- WORK TO COMPLETE -
Please write out all of the data below word for word, leaving out the pictures.
◆ ◆ ◆ ◆
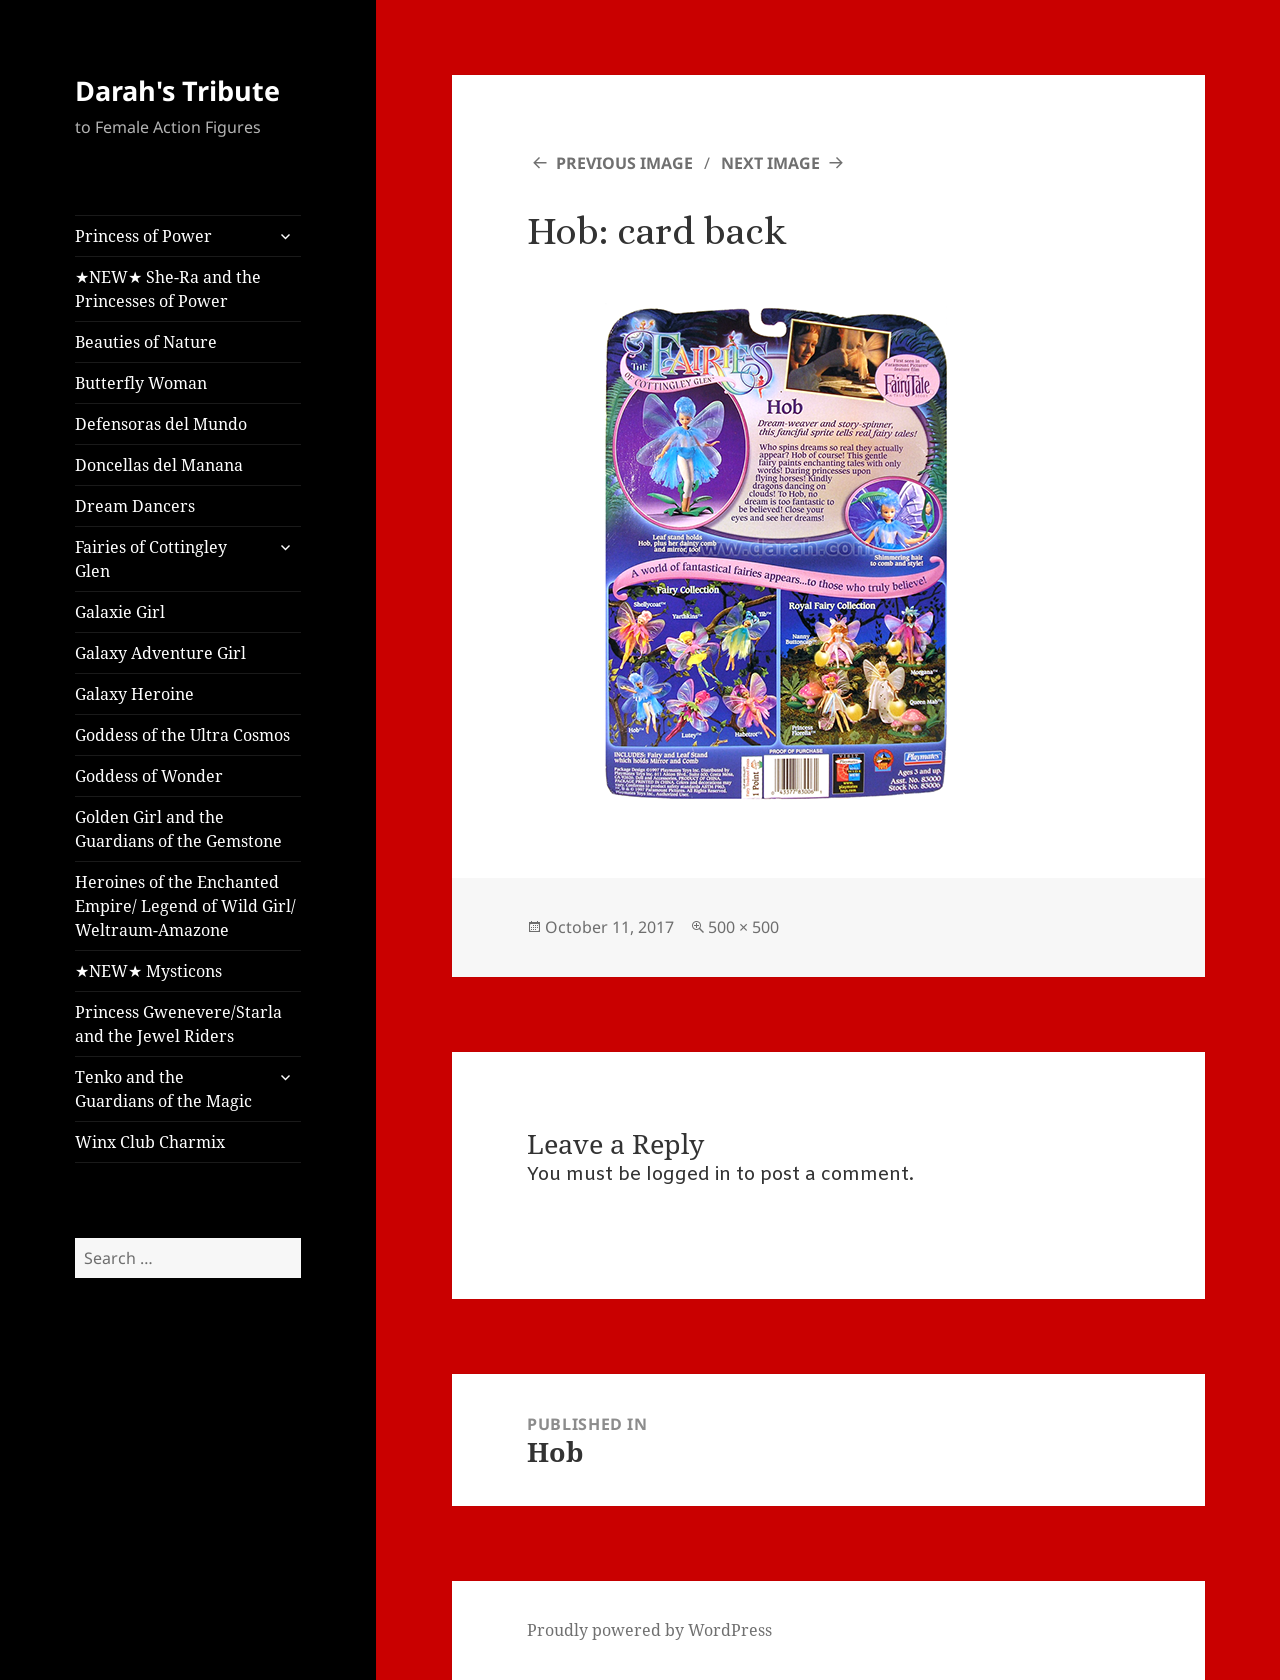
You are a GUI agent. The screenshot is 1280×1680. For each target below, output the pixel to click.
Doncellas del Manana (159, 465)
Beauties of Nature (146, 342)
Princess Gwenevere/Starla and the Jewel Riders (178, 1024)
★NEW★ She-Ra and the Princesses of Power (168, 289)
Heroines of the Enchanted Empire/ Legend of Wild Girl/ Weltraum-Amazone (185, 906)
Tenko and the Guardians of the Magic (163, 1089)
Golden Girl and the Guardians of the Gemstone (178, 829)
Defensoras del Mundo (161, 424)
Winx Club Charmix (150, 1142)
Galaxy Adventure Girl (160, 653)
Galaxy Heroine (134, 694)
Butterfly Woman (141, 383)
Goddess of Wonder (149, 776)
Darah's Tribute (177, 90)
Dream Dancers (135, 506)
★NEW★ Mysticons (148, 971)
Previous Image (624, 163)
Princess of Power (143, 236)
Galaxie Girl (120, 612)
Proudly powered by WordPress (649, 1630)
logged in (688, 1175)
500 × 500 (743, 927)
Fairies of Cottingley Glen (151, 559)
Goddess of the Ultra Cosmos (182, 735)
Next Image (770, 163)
◆ ◆ ◆ ◆
- FINAL RESULT -
You are a GUI agent. The screenshot is 1280×1680. For each target below, output the pixel to click.
Doncellas del Manana (159, 465)
Beauties of Nature (146, 342)
Princess Gwenevere/Starla and the Jewel Riders (178, 1024)
★NEW★ She-Ra and the Princesses of Power (168, 289)
Heroines of the Enchanted Empire/ Legend of Wild Girl/ Weltraum-Amazone (185, 906)
Tenko and the Guardians of the Magic (163, 1089)
Golden Girl and the Guardians of the Gemstone (178, 829)
Defensoras del Mundo (161, 424)
Winx Club Charmix (150, 1142)
Galaxy Adventure Girl (160, 653)
Galaxy Heroine (134, 694)
Butterfly Woman (141, 383)
Goddess of Wonder (149, 776)
Darah's Tribute (177, 90)
Dream Dancers (135, 506)
★NEW★ Mysticons (148, 971)
Previous Image (624, 163)
Princess of Power (143, 236)
Galaxie Girl (120, 612)
Proudly powered by WordPress (649, 1630)
logged in (688, 1175)
500 × 500 (743, 927)
Fairies of Cottingley Glen (151, 559)
Goddess of the Ultra Cosmos (182, 735)
Next Image (770, 163)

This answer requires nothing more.